# TASK DIRECTIONS:
List each line of the data that holds the string "left", please.

# MATERIAL FOR THIS TASK:
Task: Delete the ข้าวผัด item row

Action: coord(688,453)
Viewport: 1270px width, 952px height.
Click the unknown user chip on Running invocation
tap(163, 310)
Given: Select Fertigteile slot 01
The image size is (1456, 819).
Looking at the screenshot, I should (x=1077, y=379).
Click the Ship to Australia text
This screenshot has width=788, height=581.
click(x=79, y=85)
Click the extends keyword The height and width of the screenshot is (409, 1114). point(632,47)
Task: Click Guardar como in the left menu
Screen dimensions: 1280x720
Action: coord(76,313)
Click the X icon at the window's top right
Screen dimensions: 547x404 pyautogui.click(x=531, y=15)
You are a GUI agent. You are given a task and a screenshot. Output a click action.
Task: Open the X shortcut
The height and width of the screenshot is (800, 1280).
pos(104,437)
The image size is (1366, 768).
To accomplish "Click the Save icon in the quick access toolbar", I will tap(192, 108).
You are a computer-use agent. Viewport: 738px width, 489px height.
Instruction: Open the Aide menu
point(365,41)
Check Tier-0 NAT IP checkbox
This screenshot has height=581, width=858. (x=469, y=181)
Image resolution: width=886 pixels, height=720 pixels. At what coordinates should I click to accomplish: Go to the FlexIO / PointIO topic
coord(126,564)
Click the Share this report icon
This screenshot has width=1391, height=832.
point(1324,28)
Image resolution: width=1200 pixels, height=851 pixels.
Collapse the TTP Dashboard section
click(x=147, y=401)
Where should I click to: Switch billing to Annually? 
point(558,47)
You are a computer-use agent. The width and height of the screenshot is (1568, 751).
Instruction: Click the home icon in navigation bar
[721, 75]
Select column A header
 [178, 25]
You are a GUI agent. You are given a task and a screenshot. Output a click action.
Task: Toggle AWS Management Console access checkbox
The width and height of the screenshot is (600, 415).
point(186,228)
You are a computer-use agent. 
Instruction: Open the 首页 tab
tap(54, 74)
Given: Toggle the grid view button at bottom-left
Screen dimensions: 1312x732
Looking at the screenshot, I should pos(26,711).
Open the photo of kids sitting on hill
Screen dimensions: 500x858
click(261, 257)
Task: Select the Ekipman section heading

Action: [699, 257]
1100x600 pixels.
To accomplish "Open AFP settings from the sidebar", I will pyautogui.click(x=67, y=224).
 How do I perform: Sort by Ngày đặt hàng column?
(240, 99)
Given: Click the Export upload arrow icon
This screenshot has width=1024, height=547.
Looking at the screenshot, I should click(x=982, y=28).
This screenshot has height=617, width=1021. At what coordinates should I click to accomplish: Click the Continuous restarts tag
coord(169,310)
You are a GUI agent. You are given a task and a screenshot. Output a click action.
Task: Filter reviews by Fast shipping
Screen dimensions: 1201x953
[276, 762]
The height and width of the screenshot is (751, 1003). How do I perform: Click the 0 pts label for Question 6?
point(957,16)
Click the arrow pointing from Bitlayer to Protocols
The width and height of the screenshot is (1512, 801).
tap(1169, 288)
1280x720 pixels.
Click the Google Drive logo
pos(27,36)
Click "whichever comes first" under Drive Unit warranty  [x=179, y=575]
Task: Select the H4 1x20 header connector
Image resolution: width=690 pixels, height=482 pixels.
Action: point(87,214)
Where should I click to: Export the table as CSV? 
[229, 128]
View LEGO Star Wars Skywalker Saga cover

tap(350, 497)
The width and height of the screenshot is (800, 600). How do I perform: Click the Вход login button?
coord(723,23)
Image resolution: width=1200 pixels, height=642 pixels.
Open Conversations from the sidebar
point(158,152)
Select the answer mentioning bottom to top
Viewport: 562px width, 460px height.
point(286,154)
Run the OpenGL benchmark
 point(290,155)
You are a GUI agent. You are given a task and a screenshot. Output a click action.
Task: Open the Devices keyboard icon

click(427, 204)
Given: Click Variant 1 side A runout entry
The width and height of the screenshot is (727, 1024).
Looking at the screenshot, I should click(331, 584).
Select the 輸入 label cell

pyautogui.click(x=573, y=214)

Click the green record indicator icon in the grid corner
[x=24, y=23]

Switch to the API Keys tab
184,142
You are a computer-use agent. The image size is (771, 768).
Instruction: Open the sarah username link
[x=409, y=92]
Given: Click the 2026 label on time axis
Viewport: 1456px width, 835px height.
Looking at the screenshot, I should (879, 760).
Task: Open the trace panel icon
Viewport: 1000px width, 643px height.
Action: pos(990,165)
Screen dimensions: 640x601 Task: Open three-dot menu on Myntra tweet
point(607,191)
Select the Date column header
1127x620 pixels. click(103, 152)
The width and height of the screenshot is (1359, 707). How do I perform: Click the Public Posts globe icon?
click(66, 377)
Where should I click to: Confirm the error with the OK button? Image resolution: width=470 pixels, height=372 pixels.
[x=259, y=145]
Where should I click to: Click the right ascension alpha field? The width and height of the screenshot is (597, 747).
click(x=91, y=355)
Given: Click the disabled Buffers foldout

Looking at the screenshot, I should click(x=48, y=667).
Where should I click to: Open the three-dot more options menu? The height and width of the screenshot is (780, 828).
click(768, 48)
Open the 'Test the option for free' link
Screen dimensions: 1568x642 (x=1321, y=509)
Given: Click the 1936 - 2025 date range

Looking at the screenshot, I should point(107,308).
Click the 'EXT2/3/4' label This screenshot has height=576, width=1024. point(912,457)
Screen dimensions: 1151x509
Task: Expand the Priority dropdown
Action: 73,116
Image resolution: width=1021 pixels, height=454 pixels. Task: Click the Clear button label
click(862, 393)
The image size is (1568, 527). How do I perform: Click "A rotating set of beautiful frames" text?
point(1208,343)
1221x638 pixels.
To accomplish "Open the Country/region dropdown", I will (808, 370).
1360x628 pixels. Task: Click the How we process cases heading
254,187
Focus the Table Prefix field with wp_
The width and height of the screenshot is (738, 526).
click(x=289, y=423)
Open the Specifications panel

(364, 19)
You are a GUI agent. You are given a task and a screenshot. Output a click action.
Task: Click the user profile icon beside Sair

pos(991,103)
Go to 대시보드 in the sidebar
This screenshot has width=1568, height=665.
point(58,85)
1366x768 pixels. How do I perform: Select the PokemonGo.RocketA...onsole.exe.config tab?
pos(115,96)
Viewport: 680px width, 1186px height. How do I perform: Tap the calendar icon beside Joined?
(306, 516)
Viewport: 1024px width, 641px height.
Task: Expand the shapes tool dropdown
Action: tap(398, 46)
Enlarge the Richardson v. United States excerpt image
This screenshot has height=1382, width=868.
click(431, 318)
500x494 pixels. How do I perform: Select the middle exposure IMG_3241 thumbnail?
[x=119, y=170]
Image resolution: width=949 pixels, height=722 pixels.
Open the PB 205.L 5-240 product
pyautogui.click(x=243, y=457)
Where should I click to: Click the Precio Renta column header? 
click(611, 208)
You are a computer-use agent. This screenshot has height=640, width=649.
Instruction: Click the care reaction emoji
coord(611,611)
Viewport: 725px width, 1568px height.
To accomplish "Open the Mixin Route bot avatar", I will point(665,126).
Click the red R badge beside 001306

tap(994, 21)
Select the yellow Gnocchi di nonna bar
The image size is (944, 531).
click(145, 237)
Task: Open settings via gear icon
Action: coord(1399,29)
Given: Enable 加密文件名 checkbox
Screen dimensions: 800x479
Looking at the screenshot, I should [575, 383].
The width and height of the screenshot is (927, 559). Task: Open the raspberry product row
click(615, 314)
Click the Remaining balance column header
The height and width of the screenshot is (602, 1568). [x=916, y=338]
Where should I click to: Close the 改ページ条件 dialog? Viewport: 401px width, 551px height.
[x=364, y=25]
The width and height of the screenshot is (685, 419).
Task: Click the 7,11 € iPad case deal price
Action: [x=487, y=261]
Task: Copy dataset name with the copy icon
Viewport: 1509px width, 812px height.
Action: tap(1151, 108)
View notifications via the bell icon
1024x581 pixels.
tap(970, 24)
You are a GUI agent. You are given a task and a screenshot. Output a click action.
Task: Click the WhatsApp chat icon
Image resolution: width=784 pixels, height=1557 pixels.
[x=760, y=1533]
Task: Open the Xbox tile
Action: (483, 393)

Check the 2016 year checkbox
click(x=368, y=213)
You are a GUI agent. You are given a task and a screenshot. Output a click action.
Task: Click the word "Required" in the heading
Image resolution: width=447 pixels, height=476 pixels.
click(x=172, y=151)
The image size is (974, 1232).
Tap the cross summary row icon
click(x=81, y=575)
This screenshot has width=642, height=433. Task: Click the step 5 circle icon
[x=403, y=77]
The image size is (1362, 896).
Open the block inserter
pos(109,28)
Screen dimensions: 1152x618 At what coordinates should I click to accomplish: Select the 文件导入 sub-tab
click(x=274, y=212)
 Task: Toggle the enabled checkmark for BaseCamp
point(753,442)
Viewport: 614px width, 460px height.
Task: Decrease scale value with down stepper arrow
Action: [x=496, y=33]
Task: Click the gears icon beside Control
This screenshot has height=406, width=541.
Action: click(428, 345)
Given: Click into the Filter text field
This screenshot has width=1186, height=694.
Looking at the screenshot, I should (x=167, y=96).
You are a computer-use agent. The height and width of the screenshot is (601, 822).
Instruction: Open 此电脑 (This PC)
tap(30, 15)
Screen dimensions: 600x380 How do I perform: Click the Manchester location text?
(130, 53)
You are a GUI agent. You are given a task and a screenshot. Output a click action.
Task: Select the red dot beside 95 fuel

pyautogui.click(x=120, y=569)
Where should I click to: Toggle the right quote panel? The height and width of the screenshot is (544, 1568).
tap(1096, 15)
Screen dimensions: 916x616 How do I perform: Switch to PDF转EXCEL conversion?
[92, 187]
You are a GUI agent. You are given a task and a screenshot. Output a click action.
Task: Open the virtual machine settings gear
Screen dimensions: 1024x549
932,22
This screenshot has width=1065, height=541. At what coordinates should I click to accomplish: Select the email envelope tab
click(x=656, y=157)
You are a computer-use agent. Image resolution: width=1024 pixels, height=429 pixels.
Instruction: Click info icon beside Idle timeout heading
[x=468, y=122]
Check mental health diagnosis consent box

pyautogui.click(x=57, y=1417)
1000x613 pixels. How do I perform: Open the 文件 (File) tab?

# TASK ANSWER:
Task: Click Guardar como in the left menu
Given: Toggle the grid view button at bottom-left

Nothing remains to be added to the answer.